A PSP esteve na tarde desta terça-feira nos velórios das duas vítimas do surto de legionella no Hospital São Francisco Xavier para recolher os corpos a pedido do Ministério Público, que abriu um inquérito e ordenou que fosse feita uma autópsia médico-legal no Instituto de Medicina Legal. A informação foi confirmada ao Observador pelo Comando Metropolitano da PSP de Lisboa. “Recebemos a ordem do Ministério Público hoje e tentámos resolver o mais rápido possível dada a sensibilidade da situação. Foi difícil para as famílias e é uma situação desconfortável para nós”.

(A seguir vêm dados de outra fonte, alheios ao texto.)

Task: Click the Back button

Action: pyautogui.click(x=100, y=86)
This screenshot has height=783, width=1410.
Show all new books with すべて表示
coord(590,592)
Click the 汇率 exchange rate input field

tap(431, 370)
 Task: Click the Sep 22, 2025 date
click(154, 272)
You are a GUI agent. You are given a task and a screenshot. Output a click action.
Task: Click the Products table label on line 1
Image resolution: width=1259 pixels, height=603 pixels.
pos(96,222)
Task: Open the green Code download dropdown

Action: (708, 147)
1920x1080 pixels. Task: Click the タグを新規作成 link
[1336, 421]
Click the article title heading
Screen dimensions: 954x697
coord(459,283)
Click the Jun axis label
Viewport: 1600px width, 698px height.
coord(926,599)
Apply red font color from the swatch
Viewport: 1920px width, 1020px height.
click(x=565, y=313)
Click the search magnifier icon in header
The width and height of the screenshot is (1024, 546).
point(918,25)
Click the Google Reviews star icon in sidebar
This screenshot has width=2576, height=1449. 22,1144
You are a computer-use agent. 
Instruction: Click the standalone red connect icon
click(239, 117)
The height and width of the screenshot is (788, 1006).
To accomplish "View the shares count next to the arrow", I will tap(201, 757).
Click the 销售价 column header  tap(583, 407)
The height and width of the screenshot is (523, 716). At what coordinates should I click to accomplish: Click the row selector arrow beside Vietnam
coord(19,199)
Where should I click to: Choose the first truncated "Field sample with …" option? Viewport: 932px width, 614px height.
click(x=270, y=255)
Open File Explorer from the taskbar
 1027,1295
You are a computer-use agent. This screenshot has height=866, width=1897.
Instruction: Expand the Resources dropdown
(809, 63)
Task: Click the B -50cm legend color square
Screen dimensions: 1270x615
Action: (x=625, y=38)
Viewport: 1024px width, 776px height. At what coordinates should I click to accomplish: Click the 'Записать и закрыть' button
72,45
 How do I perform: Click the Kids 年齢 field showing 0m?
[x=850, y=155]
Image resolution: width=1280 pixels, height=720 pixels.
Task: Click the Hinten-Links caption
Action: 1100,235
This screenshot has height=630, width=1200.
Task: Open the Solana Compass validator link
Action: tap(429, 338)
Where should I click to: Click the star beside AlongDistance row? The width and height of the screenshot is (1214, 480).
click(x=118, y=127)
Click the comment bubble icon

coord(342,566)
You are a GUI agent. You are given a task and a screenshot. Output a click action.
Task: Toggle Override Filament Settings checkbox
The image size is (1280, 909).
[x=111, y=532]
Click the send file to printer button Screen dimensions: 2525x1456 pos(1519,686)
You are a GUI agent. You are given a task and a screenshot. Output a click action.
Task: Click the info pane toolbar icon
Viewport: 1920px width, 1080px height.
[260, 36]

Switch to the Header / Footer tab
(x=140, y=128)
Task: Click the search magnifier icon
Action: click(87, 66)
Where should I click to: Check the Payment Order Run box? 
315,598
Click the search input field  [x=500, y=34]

Um dos corpos estava a ser velado na casa mortuária junto ao Mosteiro dos Jerónimos, em Lisboa, e outro na Igreja de Santo Condestável, em Campo de Ourique, após terem sido libertados do Hospital Santa Maria e do Hospital dos Lusíadas. Ambos os corpos já foram encaminhados para o Instituto de Medicina Legal de Lisboa.

A PSP diz ainda que este tipo de situações “não é comum” e que “desconhece em absoluto” porque razão o processo decorreu “desta maneira”. “Limitámo-nos a cumprir a ordem do Ministério Público”.

O Observador questionou a Procuradoria-Geral da República que justificou: “O Ministério Público decidiu ordenar as autópsias, diligências que considera essenciais para a investigação em curso”.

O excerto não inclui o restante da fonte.